Nine residents at Harmony House use augmentative communication devices, with great results, Reed says.

"We've seen people become much more social," she says. "Residents are interested in each other and in people outside the facility. Families are sometimes surprised at what they can do."

On a recent trip to the facility, residents showed off their communication skills.

Traino McCullum's brain injury left him unable to speak.

But he can type a message into the keyboard to display a message or save it for later. He also can tap an icon, or a series of icons, to produce a message.

If someone asks how he became injured - a common first question - he touches an icon and the visitor hears:

"I fell off a scaffolding while at my construction job. I do not remember anything from that day. I try to make fun of the situation by saying I fell off an ice cream truck."

One of McCullum's favorite pastimes is watching television news. He loves to type in a few lines about the top two stories, then go around the building, playing back the messages for fellow residents.

Down the hall from McCullum, Jan Peterson uses a communication device even though she can't move her hands, due to a stroke.

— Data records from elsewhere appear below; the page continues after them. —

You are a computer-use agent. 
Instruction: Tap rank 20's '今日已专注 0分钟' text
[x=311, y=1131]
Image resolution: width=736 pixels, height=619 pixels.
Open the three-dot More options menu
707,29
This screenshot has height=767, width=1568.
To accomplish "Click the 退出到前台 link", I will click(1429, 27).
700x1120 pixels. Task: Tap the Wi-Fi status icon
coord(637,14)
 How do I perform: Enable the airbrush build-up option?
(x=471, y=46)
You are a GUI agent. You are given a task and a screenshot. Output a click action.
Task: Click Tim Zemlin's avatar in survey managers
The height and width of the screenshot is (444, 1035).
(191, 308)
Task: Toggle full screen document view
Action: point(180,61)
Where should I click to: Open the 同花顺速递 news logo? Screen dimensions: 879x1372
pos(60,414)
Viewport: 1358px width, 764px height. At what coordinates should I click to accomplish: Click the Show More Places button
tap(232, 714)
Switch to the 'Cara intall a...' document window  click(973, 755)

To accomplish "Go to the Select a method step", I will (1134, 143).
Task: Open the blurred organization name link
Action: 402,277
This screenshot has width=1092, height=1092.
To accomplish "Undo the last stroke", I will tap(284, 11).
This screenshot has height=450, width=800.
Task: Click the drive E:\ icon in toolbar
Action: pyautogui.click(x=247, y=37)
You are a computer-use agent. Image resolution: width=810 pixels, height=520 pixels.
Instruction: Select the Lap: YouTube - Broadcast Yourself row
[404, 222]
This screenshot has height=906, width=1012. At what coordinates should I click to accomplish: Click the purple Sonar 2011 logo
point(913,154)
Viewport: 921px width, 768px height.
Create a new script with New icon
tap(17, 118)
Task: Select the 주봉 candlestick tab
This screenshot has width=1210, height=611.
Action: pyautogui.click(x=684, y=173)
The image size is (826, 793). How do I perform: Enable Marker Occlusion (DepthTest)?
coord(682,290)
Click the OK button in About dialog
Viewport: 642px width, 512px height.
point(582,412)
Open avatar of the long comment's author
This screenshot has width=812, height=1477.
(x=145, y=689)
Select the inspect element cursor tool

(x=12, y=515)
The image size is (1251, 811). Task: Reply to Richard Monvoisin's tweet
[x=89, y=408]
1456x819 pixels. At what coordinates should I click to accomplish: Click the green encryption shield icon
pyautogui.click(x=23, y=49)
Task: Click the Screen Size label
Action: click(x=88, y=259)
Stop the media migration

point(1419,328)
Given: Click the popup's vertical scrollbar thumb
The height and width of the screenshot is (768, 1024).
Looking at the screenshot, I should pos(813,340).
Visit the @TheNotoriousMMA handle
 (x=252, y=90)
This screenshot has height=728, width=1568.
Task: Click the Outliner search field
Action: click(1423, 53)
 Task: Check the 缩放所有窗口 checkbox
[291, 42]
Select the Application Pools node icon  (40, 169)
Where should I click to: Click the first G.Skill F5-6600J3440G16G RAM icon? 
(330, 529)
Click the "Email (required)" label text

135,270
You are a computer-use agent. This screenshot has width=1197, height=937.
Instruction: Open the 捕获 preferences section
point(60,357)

Peterson wears a headband that beams an infrared signal. By moving her head, she can direct the signal to various keys on her keyboard, typing a message. The message appears on the video screen, or as a synthesized voice. With help, she can use the device, called a Liberator, to send e-mail.

"Since I got my Liberator, life is much better," Danielson says.

Blind people are another group finding help from such devices. Despite the disability, Sally Ripplinger holds down a full-time job teaching independent living skills to clients at the Black Hawk Center for Independent Living.

For years, Ripplinger has taken down personal reminders or other information by making Braille characters with a stylus, a very slow process. Storing the notes was a task in itself.

"You had a lot of papers around," she says. "Things could get lost."

Three years ago, Ripplinger received a so-called Braille and Speak device -- priced at about $1,300 -- as a birthday gift.

Ripplinger types in everything from recipes to date book entries in Braille, and the device stores them electronically. Then, whenever she needs information, a voice synthesizer reads the information to her. The device even has a clock and a calculator.

Helpful as it is, the Braille and Speak has its weaknesses, Ripplinger says. The battery pack requires recharging every 20 hours. And she has to be careful not to let crumbs get inside the machine. That can cause big problems.

"You might as well say good-bye," she says.